Les parents d’enfants handicapés continueront d’avoir une retraite à taux plein à 65 ans même s’ils n’ont pas tous leurs trimestres. Les travailleurs handicapés ou les conjoints de personnes handicapées ont droit, sous conditions, à une retraite anticipée. La réforme élargit les conditions d’accès à ce dispositif et permet d’augmenter de manière significative le nombre des bénéficiaires.

6. Le rapprochement des règles entre fonction publique et secteur privé

Le report de l’âge légal de départ à la retraite concerne également les fonctionnaires et les régimes spéciaux :

  • Pour tous les fonctionnaires dont l’âge d’ouverture des droits est aujourd’hui de 60 ans, le relèvement à 62 ans, par génération, se fera de la même manière que dans le secteur privé.
  • Pour les fonctionnaires en « catégorie active » (militaires, policiers…), l’ouverture des droits est repoussée de 2 ans : passage à 52 ans lorsque l’ouverture des droits est de 50 ans ; à 57 ans lorsque l’âge actuel est de 55 ans, etc.
  • Pour les régimes spéciaux, le relèvement de l’âge d’ouverture des droits débutera en 2017 pour tenir compte du calendrier de mise en oeuvre de la réforme de 2008.

Le taux de cotisation acquitté par les fonctionnaires sera également progressivement aligné sur celui du secteur privé : il sera porté de 7,85 % à 10,55 % en 10 ans.
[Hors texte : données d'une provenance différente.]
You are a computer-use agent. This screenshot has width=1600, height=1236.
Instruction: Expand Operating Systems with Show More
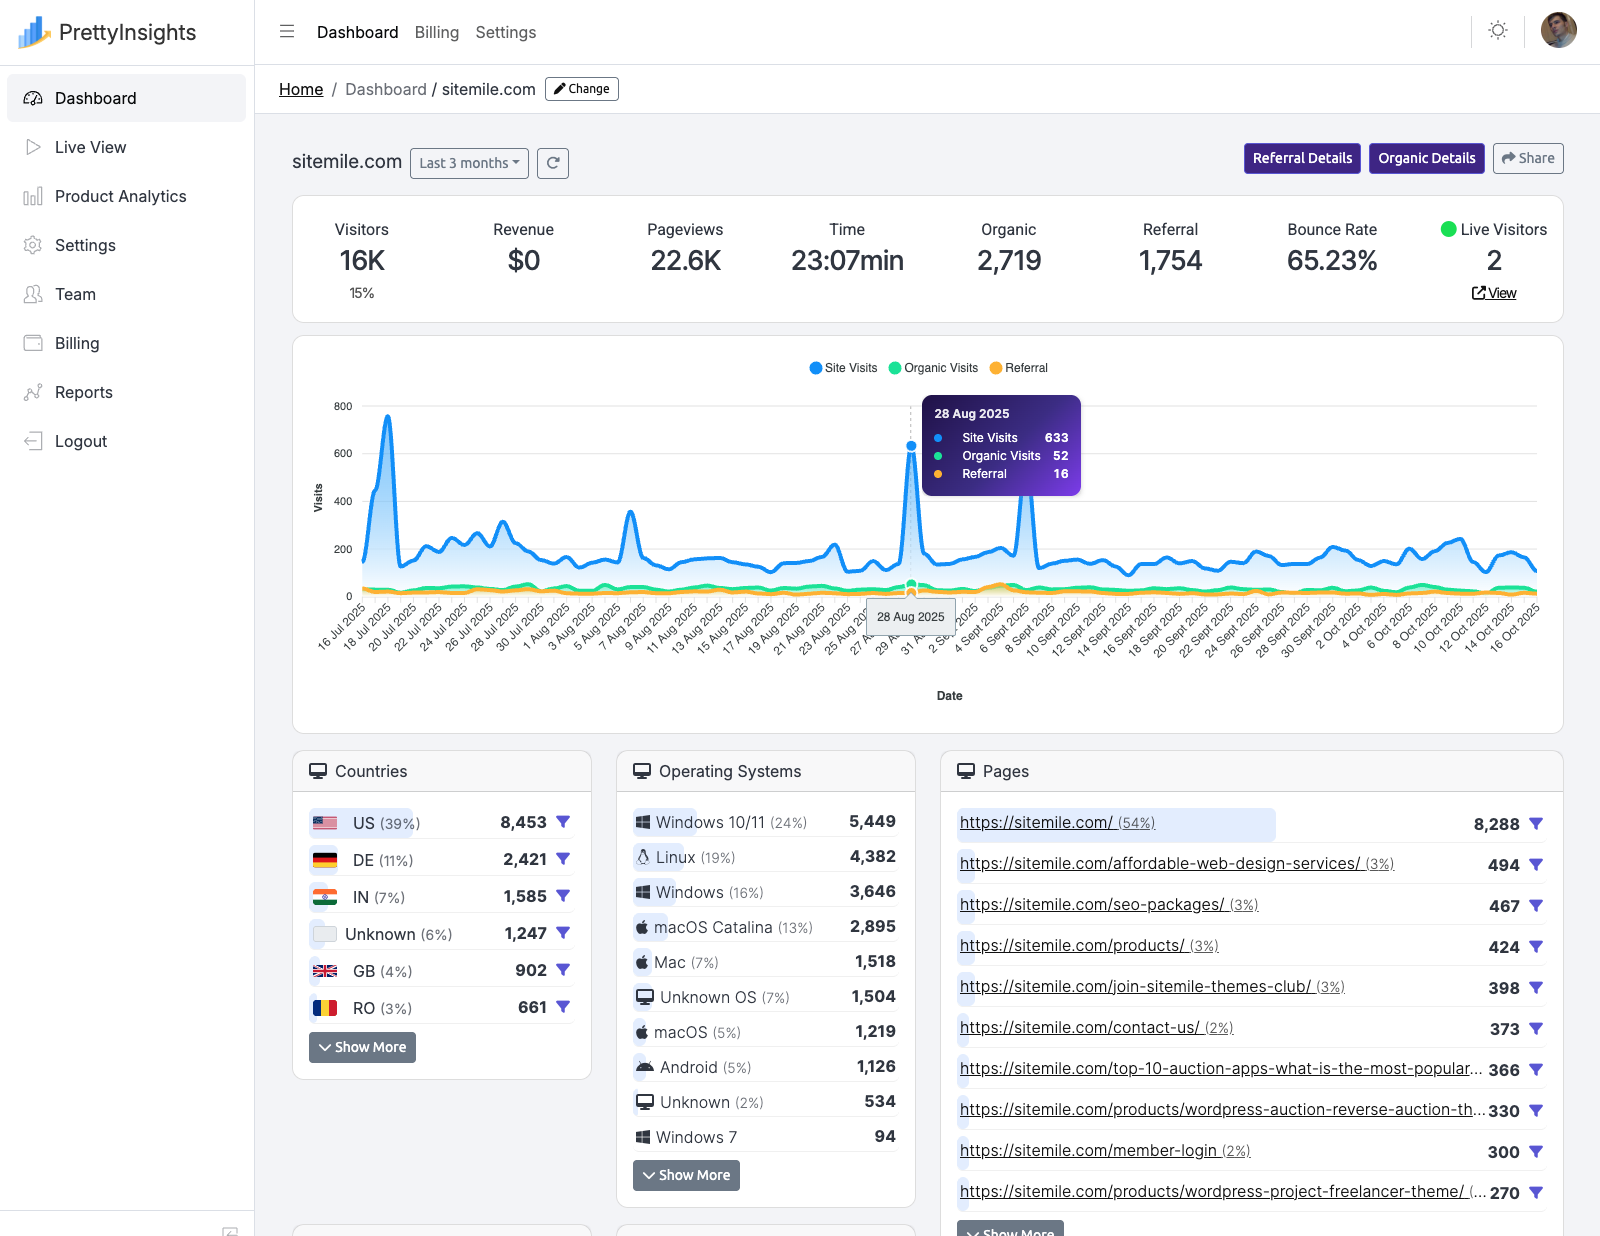(686, 1175)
Le dispositif de départ anticipé sans condition d’âge pour les parents de 3 enfants ayant 15 ans de service, et qui n’a aucun équivalent dans le privé, sera progressivement fermé. Toutefois, les droits acquis seront respectés : les parents de trois enfants au 1er janvier 2012 pourront continuer de partir, sous réserve d’avoir 15 ans de service à la date de la réforme.

Le minimum garanti sera désormais soumis à la même condition d’activité que dans le secteur privé, c’est-à-dire qu’il faudra désormais que les fonctionnaires aient bien cotisé tous leurs trimestres ou qu’ils
attendent l’âge du taux plein pour pouvoir en bénéficier.